- PAGE EXCERPT
<<<<

Pay - an overview of obligations
Issuing pay statements
As an employer you are legally obliged to give each employee a written itemised pay statement, usually known as a payslip or wage slip. You must issue it at, or before, the time you pay your employee.
This right to receive an itemised payment does not apply to:
- people you pay who are non-employees, eg freelancers and contractors
- certain other groups, including police and some people who work at sea
Content of a pay statement
An itemised pay statement must show:
- the gross amount of the wages or salary before deductions
- the amounts of - and reasons for - any fixed deductions, eg trade union subscriptions, or the total figure for fixed deductions, when a separate standing statement of the details has been provided
- the amounts of - and reasons for - any variable deductions
- the net amount of wages or salary payable after deductions
- a breakdown of each part-payment - such as part by cheque, part in cash
Standing statements of fixed deductions
A pay statement does not have to include the amount and purpose of every separate fixed deduction every time.
However, if you don't issue a payslip that does this, you must give the employee a standing written statement of fixed deductions at least once every 12 months.

>>>>

- DATASET SECTION
<<<<

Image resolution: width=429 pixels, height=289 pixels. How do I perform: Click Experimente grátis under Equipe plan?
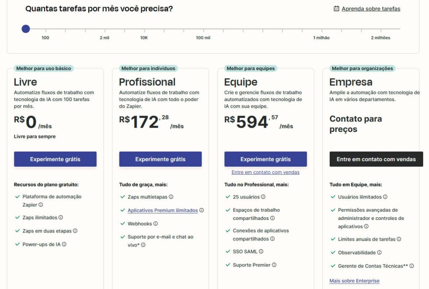[266, 159]
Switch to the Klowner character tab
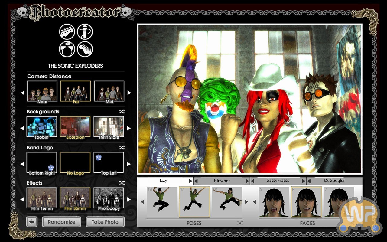 tap(222, 181)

>>>>

- TASK SET
**a.** In the pay statements text, how often at minimum must an employer give an employee a standing written statement of fixed deductions?
**b.** Print the pay statements text starting with "This right to" and going on through "deduction every time.".

- RESULTS FOR THE EXERCISE
**a.** At least once every 12 months.

**b.**
This right to receive an itemised payment does not apply to:
- people you pay who are non-employees, eg freelancers and contractors
- certain other groups, including police and some people who work at sea
Content of a pay statement
An itemised pay statement must show:
- the gross amount of the wages or salary before deductions
- the amounts of - and reasons for - any fixed deductions, eg trade union subscriptions, or the total figure for fixed deductions, when a separate standing statement of the details has been provided
- the amounts of - and reasons for - any variable deductions
- the net amount of wages or salary payable after deductions
- a breakdown of each part-payment - such as part by cheque, part in cash
Standing statements of fixed deductions
A pay statement does not have to include the amount and purpose of every separate fixed deduction every time.